Micoma that is a good discussion. All the post are wonderful answers.I believe there is only one expectation at first site. and that "is he attractive to you in person". The rest should come naturally. You do not even need the chemistry right off the bat. That might come one night while you are walking into a dinner and holding the door and she has a stance that just looks so beautiful to you and voila there comes the attraction. He (she) might have that wonderful personality. Laugh like and angel(don't know a description for a man):O). talk comfortably and with ease or could be a little shy and takes 3 dates to open up. Most people are a little nervous on their first date. If you as a person go into this with those expectations chances are you will miss what might be right under your nose. No one will have all the qualities you want but if you can say they have most then that is progress.The qualities we want do not exist in one person. As long as we do not dislike the quality that does not match what you think, it will probably grow on you and make that quality a unique one. So many go on a date and never meet again because their likes were not the same. Who in the world wants to have the exact same likes. If there are a few on both sides then learning to tolerate or like that particular activity,which in all probablity you have never done, could be a new experience. If you still don't like it after you have tried it just make sure you don't do it too often:) I find most of these guys ask you what is it you like to do.I personally have done very few but would love to do many things and i will try almost anything once. But they are not interested in that. My favorite thing is what is it you want in a man. I want to answer so bad well when i find it i'll let you know ::). You don't sit there and count off well he is intelligent, sincere,polite,energetic, has agreat personality but you know the drill. I don't know anyone who does that. It is something you feel when talking and laughing. It would be more than nice to get more than one meeting with you.
But as we are on a site where you have to travel to meet most tried to categorize it in one quick swoop. It doesn't work well so i wish i had a solution to this dilemma.
Ok here is when i wish i was a salesman.
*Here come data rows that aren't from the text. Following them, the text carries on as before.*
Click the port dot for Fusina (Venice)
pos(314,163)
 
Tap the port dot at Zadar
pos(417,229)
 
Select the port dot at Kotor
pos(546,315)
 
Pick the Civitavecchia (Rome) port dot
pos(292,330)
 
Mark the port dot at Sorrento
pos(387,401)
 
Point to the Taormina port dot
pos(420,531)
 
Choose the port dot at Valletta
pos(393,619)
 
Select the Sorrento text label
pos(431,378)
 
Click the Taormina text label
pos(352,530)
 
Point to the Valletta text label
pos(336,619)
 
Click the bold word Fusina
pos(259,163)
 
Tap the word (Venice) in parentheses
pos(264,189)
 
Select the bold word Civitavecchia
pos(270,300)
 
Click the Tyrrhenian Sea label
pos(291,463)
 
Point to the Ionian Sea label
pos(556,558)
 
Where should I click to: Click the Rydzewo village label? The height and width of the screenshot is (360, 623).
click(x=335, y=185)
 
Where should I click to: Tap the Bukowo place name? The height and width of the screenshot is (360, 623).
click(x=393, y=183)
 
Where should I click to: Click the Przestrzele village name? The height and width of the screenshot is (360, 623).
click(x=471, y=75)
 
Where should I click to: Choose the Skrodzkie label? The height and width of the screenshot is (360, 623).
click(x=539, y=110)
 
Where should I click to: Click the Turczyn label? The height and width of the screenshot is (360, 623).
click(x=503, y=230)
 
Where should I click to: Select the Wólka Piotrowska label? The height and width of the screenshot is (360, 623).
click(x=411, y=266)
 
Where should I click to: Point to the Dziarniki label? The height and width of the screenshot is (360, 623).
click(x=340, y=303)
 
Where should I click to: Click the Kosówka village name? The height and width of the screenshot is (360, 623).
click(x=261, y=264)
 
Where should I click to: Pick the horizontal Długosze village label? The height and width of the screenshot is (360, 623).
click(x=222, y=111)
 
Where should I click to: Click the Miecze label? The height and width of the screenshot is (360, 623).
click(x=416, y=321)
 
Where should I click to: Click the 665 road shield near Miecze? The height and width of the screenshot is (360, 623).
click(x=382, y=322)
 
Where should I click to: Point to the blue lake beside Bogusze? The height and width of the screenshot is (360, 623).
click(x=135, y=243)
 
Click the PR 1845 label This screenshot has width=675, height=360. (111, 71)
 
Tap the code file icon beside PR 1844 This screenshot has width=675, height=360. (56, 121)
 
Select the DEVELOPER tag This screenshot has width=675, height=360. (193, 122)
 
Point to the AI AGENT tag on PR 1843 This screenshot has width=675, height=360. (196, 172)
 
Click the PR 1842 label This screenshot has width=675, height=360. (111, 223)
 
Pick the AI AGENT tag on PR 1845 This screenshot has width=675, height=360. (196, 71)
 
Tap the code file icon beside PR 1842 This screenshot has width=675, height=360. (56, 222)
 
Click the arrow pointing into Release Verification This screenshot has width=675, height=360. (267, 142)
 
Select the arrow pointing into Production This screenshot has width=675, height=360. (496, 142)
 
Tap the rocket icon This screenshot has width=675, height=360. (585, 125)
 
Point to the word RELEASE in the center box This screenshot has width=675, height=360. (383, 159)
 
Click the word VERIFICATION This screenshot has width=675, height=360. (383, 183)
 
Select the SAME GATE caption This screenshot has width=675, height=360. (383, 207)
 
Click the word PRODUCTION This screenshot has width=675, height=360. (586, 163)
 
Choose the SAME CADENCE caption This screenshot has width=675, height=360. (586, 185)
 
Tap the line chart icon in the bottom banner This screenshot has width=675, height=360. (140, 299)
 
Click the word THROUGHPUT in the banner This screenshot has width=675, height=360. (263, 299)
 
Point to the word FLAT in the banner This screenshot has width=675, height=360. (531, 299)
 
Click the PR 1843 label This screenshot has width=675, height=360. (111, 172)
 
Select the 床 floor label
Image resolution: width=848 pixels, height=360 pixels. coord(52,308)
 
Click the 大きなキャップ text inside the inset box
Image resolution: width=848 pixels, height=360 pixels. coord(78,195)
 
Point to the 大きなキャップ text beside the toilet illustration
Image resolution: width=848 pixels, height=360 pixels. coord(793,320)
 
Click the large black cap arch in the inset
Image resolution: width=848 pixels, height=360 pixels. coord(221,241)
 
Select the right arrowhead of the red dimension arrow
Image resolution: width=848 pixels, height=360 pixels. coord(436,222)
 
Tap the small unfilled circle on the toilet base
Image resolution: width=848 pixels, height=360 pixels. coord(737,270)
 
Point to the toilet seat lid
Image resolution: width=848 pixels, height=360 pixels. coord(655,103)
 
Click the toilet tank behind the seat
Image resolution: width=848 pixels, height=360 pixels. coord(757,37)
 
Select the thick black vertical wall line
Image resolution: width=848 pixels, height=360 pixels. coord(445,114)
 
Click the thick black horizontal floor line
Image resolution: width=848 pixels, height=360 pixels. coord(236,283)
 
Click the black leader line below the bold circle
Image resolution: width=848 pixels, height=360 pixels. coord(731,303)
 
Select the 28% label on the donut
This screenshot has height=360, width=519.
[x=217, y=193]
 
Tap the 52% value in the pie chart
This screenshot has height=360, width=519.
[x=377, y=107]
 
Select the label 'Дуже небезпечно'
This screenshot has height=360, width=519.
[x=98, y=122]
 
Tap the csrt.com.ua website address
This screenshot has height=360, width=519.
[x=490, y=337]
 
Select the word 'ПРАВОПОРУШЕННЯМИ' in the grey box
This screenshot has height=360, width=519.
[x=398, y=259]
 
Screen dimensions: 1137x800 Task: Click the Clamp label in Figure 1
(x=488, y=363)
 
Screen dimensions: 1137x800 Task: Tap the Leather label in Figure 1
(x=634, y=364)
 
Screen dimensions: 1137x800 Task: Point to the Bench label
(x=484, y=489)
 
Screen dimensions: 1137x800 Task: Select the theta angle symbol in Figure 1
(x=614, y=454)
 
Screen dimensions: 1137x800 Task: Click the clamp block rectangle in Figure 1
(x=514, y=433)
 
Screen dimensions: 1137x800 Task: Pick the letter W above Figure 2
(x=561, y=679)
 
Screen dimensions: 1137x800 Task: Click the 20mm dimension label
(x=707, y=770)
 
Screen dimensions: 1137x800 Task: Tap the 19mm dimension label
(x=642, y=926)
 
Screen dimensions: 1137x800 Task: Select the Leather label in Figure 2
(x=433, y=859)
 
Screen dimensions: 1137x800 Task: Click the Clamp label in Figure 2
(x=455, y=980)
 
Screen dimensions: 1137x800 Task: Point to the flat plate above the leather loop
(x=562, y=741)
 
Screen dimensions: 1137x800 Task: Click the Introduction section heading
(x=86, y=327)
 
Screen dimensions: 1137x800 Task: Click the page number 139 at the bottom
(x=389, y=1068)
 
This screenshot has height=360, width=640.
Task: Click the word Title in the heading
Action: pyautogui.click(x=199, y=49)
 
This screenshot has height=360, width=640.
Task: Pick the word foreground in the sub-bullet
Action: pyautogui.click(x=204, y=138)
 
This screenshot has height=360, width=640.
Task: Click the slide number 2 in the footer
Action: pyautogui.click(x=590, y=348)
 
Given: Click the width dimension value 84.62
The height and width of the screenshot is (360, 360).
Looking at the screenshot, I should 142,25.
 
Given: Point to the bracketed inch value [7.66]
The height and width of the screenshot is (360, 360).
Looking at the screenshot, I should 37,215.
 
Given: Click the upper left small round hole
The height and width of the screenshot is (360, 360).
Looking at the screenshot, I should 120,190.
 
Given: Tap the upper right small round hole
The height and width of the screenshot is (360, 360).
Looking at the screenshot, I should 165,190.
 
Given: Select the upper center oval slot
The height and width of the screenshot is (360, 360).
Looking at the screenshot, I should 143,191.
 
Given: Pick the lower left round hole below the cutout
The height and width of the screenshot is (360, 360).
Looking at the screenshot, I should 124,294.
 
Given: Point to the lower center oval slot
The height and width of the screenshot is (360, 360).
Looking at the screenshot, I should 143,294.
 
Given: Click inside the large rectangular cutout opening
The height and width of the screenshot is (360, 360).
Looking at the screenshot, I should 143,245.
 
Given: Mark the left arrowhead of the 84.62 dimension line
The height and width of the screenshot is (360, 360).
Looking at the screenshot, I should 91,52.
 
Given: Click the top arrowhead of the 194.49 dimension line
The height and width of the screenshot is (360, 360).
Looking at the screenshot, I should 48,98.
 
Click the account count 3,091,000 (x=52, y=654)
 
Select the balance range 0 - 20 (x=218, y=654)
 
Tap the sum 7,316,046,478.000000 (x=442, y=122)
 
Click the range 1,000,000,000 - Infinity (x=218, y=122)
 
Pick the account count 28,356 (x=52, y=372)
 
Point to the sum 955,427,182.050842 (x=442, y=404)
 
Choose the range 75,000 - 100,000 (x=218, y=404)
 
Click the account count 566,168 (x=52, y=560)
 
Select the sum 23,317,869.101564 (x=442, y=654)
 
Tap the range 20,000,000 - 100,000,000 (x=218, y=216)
Say what you want in as few a words as possible. Never did learn the knack of that one. Did you make it to the end????
micoma.......I can safely say when I go out with someone, I have no expectations. My only goal is to learn about this particular individual. If he is someone I think I COULD start a relationship with, then I just go form there. I think if you have too many expectations, then that is all you concentrate on. You can't really be yourself, because you are working too hard trying to figure out if this is "IT"....... If you go into a date without any expectations, you can be yourself, laugh, talk, just enjoy the time together. Then, when the date ends, you can look back on it and see if that date could evolve into something more!!!